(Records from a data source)

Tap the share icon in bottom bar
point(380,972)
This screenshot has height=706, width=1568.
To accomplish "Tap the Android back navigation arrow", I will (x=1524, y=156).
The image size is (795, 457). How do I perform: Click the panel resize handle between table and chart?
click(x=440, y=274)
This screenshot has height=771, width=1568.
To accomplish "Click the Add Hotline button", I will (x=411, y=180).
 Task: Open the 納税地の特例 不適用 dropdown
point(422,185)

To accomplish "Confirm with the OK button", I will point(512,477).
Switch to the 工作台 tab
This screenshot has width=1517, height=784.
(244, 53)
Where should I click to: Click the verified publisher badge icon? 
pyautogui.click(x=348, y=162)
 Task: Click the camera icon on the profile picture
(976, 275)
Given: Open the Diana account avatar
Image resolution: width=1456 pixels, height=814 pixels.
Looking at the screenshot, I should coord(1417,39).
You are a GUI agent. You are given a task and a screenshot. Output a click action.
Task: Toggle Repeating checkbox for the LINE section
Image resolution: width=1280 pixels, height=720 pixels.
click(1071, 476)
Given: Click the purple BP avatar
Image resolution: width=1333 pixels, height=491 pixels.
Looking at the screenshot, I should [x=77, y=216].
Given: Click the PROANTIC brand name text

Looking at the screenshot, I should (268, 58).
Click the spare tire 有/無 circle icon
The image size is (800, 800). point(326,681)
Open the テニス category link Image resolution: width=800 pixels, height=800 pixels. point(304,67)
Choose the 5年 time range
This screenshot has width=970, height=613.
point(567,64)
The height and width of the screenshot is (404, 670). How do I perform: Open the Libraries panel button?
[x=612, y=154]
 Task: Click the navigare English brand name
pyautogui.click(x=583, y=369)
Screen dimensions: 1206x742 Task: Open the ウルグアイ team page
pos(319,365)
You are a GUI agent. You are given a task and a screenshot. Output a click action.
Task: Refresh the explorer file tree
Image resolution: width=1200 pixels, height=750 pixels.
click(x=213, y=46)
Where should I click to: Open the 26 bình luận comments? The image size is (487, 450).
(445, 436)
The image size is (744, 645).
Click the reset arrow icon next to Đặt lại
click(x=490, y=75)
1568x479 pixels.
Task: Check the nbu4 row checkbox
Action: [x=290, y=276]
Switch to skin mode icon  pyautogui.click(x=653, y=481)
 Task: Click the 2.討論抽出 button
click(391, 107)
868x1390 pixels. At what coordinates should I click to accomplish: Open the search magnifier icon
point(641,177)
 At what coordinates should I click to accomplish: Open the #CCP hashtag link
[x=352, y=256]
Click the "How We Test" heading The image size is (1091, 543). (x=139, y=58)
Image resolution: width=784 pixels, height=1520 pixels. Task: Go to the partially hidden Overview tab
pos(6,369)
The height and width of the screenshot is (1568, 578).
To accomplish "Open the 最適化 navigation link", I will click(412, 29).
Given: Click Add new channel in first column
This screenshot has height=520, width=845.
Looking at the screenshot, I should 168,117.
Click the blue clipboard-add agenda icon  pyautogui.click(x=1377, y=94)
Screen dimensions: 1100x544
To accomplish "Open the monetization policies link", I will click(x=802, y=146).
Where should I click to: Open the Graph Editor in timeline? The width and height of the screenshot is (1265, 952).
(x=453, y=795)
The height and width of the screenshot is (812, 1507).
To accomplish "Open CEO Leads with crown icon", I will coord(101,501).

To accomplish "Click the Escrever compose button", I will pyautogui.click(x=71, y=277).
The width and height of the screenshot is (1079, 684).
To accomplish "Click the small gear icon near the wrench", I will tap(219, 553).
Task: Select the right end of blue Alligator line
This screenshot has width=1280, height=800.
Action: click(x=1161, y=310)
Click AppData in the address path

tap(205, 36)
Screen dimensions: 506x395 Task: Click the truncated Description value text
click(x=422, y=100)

Exercise goal:
In the entries above, find the line holding "543). (x=139, y=58)" and the line holding "The width and height of the screenshot is (1079, 684)."; print both of them and every line between, exactly, and nothing else.

Answer below:
Click the "How We Test" heading The image size is (1091, 543). (x=139, y=58)
Image resolution: width=784 pixels, height=1520 pixels. Task: Go to the partially hidden Overview tab
pos(6,369)
The height and width of the screenshot is (1568, 578).
To accomplish "Open the 最適化 navigation link", I will click(412, 29).
Given: Click Add new channel in first column
This screenshot has height=520, width=845.
Looking at the screenshot, I should 168,117.
Click the blue clipboard-add agenda icon  pyautogui.click(x=1377, y=94)
Screen dimensions: 1100x544
To accomplish "Open the monetization policies link", I will click(x=802, y=146).
Where should I click to: Open the Graph Editor in timeline? The width and height of the screenshot is (1265, 952).
(x=453, y=795)
The height and width of the screenshot is (812, 1507).
To accomplish "Open CEO Leads with crown icon", I will coord(101,501).

To accomplish "Click the Escrever compose button", I will pyautogui.click(x=71, y=277).
The width and height of the screenshot is (1079, 684).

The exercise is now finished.